STAT's Top 5 Tips for State-Level Advocacy

1. Know Your Representative

2. Understand the Roles and Responsibilities of Each Elected Official

    • To communicate effectively with elected officials, understand who is responsible for which issues. For public education, the Texas Legislature is responsible for issues related to school finance, minimum teacher salary schedule, Teacher Retirement System (TRS) programs, your contract rights, overall testing requirements, etc. In general, all curriculum matters, including the revision/adoption of the Texas Essential Knowledge and Skills (TEKS), fall under the purview of the State Board of Education (SBOE).

3. Rely on Information Only From Reputable Sources

    • It's important to rely and act on information only from trustworthy sources such as STAT, TEA, your general education association (e.g., ATPE, TCTA, TSTA, or Texas AFT), or reliable news outlets, such as The Texas Tribune or your community newspaper.

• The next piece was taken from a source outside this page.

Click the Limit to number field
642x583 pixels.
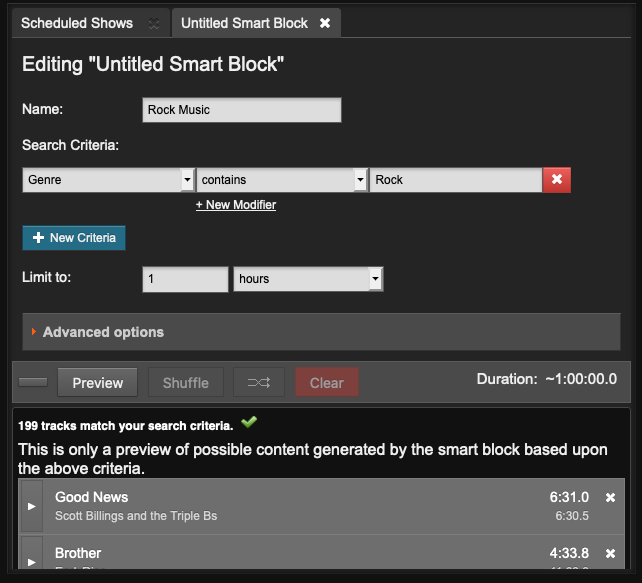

If you can't directly source a social media post to a reputable organization, please consider it with some skepticism.

4. Cultivate Relationships With Your Elected Officials

    • Elected officials have the ability to see when you last voted so make sure to vote.
    • Attend public events such as coffees, roundtables, public speaking events, etc., and network.
    • If they've impressed you, let them know through a letter or email.
    • If you've read an article that reminds you of something they said, send them a link or a hard copy of it.
    • Follow them on social media, repost, or retweet their posts and tag them to promote your pride in being represented by them.
    • Go to the source! Contact your elected officials directly with any questions you have, asking them to explain or elaborate. Follow up with a thank-you letter and tagged post on social media to communicate how helpful they were.
    • During meetings, be considerate of their time, succinct, polite, and specific. Don't assume they know what you know, as very few are former educators. 
    • Always refer back to the best interests of the students, not you as the educator.
    • Share a relatable story from your classroom.
    • Always ask! The worst they can do is say no; if they say no, find out why so you can come back later with a better proposal.
    • Remember that phone calls, emails, letters, and in-person visits are recorded by staffers, so although it might seem no one is listening, they are taking note of the message you impart.

5. Serve as a Resource for Elected Officials

    • Elected officials must make decisions about a wide range of issues, and they rely on constituents to guide them! Volunteer to be a resource on science education issues. TEA also routinely seeks nominations for volunteers for various committees, an experience that provides opportunities to meet and interact with many personnel from a variety of TEA departments. To be considered for service on the TEA Educator Committee, please visit

STAT's Top Tips for Local Advocacy

How to Cultivate Relationships With Administrators and School Board Members

It's important to build relationships with your district administrators and elected officials before approaching them with a problem or issue.

    • Attend school board meetings to learn about board members' priorities and perspectives. Communicate your appreciation for their service.  
    • Stay focused on one issue and craft a message clearly stating how students are affected. Be certain to include all relevant data to support your request or concern. If you have a solution that requires funding, include research on cost implementation and possible funding sources.
    • Ensure your message is crafted professionally and positively and avoid leaving negative comments on issues, especially on social media. 
    • A positive way to showcase your message and garner attention is to secure awards and grant money. If you receive an award from outside of your district (such as a STAT award or a CAST scholarship), share the news on social media or via a press release to your communications department. The best way is to sponsor your students as they win awards, create amazing products, or participate in innovative experiences. Follow the lead of the fine arts and athletics departments that have mastered this approach. 
    • Invite superintendent, school board members, and your State Board of Education (SBOE) representative into your classroom to observe a lesson or to judge an event, letting them know they will be given a rubric to follow.
    • Post pictures with a description such as “Science in Action” on your school's and/or district's social media (e.g., Facebook, Twitter, Instagram).
    • Create events on the school's and/or district's social media, and invite elected officials as well as everyone in the community to attend (e.g., Science Night). Post pictures of the superintendent, school board members, SBOE representative, and other elected officials participating in an activity at the event, thanking them for their involvement. Ensure you tag them appropriately on social media.